5. Summary and prospect

One in every six people worldwide will have a stroke. However, the underlying process is still unknown, and current therapeutic options are limited. CircRNA is a novel form of endogenous non-coding RNA with a covalently closed circular structure. CircRNA, a member of the non-coding RNA family, was originally thought to be incapable of encoding due to a lack of 5’caps and 3’polya tails. Recent research has shown that circRNAs may be translated in a cap-independent manner by acting as the sequence of ribosomal entry sites (IRES) inside circRNAs to facilitate the direct binding of initiation factors or ribosomes to translatable circRNA [51]. CircRNAs have been discovered to be significantly expressed in the central nervous system, indicating that they are nerve specific. Many studies have found that ncRNA expression changes considerably following the onset of AIS. CircRNA is strongly connected to stroke severity and inflammatory response and plays a key role in stroke diagnosis, prognosis, and therapy. Indeed, the molecular and cellular processes that occur following an IS are complicated and staggered. Further studies are required on the use of circRNAs as biomarkers for stroke diagnosis and prognosis. With the development of new sequencing technology and bioinformatics methods, many circRNAs have been identified in different organisms and tissues.

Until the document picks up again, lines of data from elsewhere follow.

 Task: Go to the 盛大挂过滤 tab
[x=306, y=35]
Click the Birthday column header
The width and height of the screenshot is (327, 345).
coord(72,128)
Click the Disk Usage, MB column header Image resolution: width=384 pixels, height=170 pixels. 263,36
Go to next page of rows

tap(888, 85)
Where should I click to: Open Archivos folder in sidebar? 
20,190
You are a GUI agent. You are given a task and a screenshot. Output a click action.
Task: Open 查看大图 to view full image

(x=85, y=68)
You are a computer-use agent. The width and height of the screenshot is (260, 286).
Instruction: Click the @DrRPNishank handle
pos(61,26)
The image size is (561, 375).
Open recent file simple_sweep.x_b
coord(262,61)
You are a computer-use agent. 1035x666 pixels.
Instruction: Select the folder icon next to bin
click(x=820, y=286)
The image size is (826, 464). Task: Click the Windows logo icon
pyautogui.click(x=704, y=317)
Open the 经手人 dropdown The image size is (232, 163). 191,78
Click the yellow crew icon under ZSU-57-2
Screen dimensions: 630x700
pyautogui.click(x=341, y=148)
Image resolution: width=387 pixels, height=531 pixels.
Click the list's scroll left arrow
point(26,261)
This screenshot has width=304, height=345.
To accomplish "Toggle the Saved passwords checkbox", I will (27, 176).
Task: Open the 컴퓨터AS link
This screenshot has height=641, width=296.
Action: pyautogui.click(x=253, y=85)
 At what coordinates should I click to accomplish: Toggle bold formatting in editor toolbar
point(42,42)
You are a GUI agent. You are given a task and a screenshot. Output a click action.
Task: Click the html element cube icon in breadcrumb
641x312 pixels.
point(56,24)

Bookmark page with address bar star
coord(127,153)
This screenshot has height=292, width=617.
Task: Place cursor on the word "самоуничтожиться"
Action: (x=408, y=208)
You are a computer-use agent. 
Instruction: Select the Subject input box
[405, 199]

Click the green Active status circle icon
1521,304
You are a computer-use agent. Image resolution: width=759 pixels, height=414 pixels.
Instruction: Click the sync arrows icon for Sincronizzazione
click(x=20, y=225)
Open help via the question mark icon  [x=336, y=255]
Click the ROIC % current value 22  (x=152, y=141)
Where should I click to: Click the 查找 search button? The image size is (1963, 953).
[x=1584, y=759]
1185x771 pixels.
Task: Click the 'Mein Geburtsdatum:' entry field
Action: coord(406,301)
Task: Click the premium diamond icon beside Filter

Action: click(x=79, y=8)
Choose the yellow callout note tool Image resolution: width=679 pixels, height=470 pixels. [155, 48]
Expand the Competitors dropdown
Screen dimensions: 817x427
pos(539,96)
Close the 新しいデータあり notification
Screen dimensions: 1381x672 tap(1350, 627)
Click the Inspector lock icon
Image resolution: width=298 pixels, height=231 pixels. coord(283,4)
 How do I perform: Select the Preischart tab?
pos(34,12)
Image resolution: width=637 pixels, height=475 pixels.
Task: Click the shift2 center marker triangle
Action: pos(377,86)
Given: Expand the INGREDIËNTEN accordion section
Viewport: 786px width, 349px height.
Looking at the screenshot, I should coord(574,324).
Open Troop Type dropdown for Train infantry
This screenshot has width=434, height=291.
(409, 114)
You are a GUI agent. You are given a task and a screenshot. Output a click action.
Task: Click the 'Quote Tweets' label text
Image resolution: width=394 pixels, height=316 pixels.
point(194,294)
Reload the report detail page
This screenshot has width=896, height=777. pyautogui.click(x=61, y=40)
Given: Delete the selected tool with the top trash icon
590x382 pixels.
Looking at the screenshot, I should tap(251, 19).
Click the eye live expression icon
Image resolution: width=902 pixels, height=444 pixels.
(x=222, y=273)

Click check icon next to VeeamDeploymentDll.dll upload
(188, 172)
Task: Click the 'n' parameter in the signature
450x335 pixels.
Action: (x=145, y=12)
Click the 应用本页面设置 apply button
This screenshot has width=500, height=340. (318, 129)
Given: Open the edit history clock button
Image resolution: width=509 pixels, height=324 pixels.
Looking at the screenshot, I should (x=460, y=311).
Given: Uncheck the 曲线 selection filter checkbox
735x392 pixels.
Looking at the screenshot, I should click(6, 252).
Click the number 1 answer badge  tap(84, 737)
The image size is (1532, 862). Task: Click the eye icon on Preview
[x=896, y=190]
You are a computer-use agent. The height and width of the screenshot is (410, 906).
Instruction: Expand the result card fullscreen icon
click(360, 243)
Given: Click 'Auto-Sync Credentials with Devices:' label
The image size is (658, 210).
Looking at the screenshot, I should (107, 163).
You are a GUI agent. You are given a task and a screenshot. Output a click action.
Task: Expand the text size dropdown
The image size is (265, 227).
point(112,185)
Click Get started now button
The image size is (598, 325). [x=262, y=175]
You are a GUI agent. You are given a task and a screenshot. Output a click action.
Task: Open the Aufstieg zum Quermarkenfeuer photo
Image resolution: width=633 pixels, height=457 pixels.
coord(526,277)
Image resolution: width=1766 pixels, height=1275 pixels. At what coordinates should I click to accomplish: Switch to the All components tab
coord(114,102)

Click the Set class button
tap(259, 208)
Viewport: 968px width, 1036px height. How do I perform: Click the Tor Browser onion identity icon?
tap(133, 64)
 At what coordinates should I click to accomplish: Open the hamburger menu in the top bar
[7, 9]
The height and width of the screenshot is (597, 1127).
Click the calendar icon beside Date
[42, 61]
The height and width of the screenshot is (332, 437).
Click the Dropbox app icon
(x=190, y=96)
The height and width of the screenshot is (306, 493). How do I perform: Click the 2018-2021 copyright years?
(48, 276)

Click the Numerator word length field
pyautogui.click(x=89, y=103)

These findings have expanded people’s understanding of the classification and function of RNAs. The relationship and specific mechanism between CircRNAs and stroke occurrence, development, and prognosis will be gradually clarified. Moreover, the basic principle and molecular mechanism of peptide regulation in ischemia-induced injury will need to be further explored to enable the early detection and intervention of stroke.